DDM outputs collapse when growth approaches cost of equity. Gordon's TV = D × (1+g) / (Ke − g) has a vertical asymptote at g = Ke — pushing growth toward Ke makes the value explode toward infinity, which is wrong, not a signal. Treat high terminal-growth assumptions as the first thing to audit; this model is the only one in the suite that enforces the gap structurally, not just with a warning.
Dividend discount · Mature dividend payerrequired for archetype
Initial growth forced into a safe band — so the math can't collapse near Ke
Your stated 8.0% exceeded the ceiling 5.75% = max(terminal + 1pp, midpoint(Ke, terminal) − 0.5pp), so the model used 5.75% instead. The clamp is the practical enforcement of the lead warning: rather than printing a divergent number, it forces the assumption into a safe band.
5 years of explicit dividends, then a Gordon terminal at year 5
How much of fair value the Gordon terminal carries
DDM is structurally terminal-heavy — with only a 5-year explicit horizon and slow dividend growth, the terminal piece routinely sits at 60–80% even for healthy payers. That is why the penalty here triggers at 70%, not the 60% used by the EPS DCFs. Penalising at 60% would mark every DDM run as low-reliability; the 70% line flags only the genuinely terminal-dominated cases.
DDM is required for the Mature dividend payer archetype — the dividend is the primary equity-return mechanism. The fair value here feeds the composite in the published report.
Every step, derived
- clampBand = [floor 3.50% = tg+1pp, cap 5.75% = max(tg+1, (Ke+tg)/2−0.5)]
- initialGrowth = min(stated 8%, cap 5.75%) = 5.75% ← CLAMPED from 8%
- Y1: D = 3.173 · PV = 3.173 / 1.100 = 2.884
- Y2: D = 3.355 · PV = 3.355 / 1.210 = 2.773
- Y3: D = 3.548 · PV = 3.548 / 1.331 = 2.666
- Y4: D = 3.752 · PV = 3.752 / 1.464 = 2.563
- Y5: D = 3.968 · PV = 3.968 / 1.611 = 2.464
- Σ Stage I PV = 13.348
- TV = D5 3.968 × (1+2.5%) / (10% − 2.5%) = 54.223
- PV(TV) = 54.223 / (1+10%)^5 = 33.668
- fairValue = 13.348 + 33.668 = 47.017 · terminal 71.6% of FV
- range = { low 39.96, mid 47.02, high 54.07 } (±15% band)
- terminal 71.6% > 70% → reliability 0.85 → 0.6
One stable kernel contract — same as the reports
Reference the model by its stable id ddm, not the display label. The dedicated page, the all-model workbook, and the report pipeline all hit the same endpoint and reconcile to the same fair value.
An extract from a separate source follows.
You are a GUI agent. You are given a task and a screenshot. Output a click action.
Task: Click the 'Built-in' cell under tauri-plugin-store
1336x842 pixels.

| Slug | /en/tools/dividend-discount-calculator |
| Kernel model id | ddm · role sector_specific |
| Valuation lens | Two-stage Gordon DDM · 5-yr clamped Stage I + Gordon terminal |
| Primary input | Dividend / share (D₀) + growth + terminal growth + moderate Ke |
| Run endpoint | POST /api/v1/valuation-calculators/run · model_id: "ddm" |
| Sensitivity | POST /api/v1/valuation-calculators/sensitivity · Ke × terminal-growth grid |
| Response contract | result.status (computed / excluded) + result.fairValue (low / mid / high) + initial_growth + terminal_value_pct + reliability |
This surface is stateless. The same kernel powers the per-stock reports, so the fair value here reconciles exactly with the report's ddm output for the same inputs. For REITs, run this alongside the REIT NAV / AFFO lens — both are required, and divergence between them signals either dividend-quality issues (DDM > NAV/AFFO) or undervalued property (NAV/AFFO > DDM). Cross-check against the discounted earnings EPS sibling and the owner earnings cash floor.